Sorti à une époque à les point & click étaient légion et à la mode, L'Amerzone avait su se faire une place de choix dans le genre. Le titre de Microids s’inscrivait aussi dans une transition importante du jeu d’aventure à la fin des années 90, période post-LucasArts où le genre cherchait une nouvelle voie. Si Myst (1993) avait ouvert la porte à l’exploration à la première personne, et Grim Fandango (1998) innovait par sa narration, L'Amerzone posait les bases de ce qui deviendrait plus tard la marque de fabrique de Benoît Sokal dans Syberia : une narration adulte, des environnements crédibles, et une progression par l’observation minutieuse. Avec la disparition de Benoît Sokal en 2021 et l'envie de perpétrer son héritage, Microids a jugé bon de lancer le remake de cette oeuvre jadis culte. C'est à son plus prestigieux studio - et c'est le seul d'ailleurs, Microids ne travaillant qu'avec des prestataires essentiellement - que la tâche fut demandée. Un job qui fut d'ailleurs le dernier, Microids Studio Paris ayant fermé ses portes avant même que le jeu ne sorte. On pense fort à eux...
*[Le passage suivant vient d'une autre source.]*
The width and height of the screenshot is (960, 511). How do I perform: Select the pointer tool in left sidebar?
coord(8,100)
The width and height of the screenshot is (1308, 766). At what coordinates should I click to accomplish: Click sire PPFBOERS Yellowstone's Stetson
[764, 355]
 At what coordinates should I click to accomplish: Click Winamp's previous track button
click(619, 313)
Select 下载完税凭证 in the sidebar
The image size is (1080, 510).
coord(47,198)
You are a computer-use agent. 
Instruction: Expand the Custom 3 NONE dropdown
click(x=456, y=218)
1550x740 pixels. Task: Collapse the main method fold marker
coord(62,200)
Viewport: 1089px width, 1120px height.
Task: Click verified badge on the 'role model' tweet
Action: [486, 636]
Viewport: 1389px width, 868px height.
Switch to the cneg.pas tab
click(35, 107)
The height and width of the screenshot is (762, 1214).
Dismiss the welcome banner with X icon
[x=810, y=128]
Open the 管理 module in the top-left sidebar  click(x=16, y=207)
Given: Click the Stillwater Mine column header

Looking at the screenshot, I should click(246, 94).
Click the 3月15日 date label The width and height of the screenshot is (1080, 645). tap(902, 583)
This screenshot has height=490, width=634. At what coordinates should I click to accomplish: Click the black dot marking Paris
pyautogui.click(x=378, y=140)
PLUS TRADITION QUE MODERNITÉ
L'histoire de l'Amerzone cuvée 2025 démarre comme celle de 1999, c'est-à-dire dans la peau d’un jeune journaliste venu interviewer le vieux professeur Alexandre Valembois. Rongé par le remords d’avoir perturbé l’équilibre écologique d’une île en y volant un œuf sacré, l’explorateur confie au joueur la mission de ramener ce vestige à sa terre d’origine : l’Amerzone. Si le récit conserve la trame principale de 1999, il ajoute désormais d'autres trames secondaires, permettant d’approfondir les motivations de Valembois, sa relation avec ses étudiants, et ses choix de vie. Ce sont de véritables fenêtres narratives qui enrichissent l’univers, sans pour autant être obligatoires pour progresser. On apprécie. Cela dit, une fois qu'on a été témoin de la mort subite de Valembois, dans son phare décrépit, on s'envole aussitôt vers l’Amerzone, une terre fictive d’Amérique latine aux paysages luxuriants et aux légendes mystérieuses. L’objectif est simple : restituer l’œuf volé et restaurer l’équilibre naturel. Mais la simplicité de la quête cache une histoire plus grande : celle d’une narration fragmentée, où chaque indice trouvé (photo, carnet, document manuscrit) reconstitue le puzzle émotionnel et historique de Valembois. L’essence du jeu repose donc sur l’exploration méticuleuse de chaque parcelle des décors. Si vous vous attendez à de l'action ou des émotion, vous risquez d'être déçu, si vous aimez fouiner et observer attentivement, vous êtes probablement au bon endroit. Chaque mur, chaque tiroir, chaque note griffonnée peut contenir la clé d’une énigme. Cela implique une lenteur assumée : le jeu fonctionne à l'ancienne, comme en 1999, par mouvements en point-and-click à la première personne, avec des transitions rigides et ultra lents entre les scènes, héritage de son modèle originel.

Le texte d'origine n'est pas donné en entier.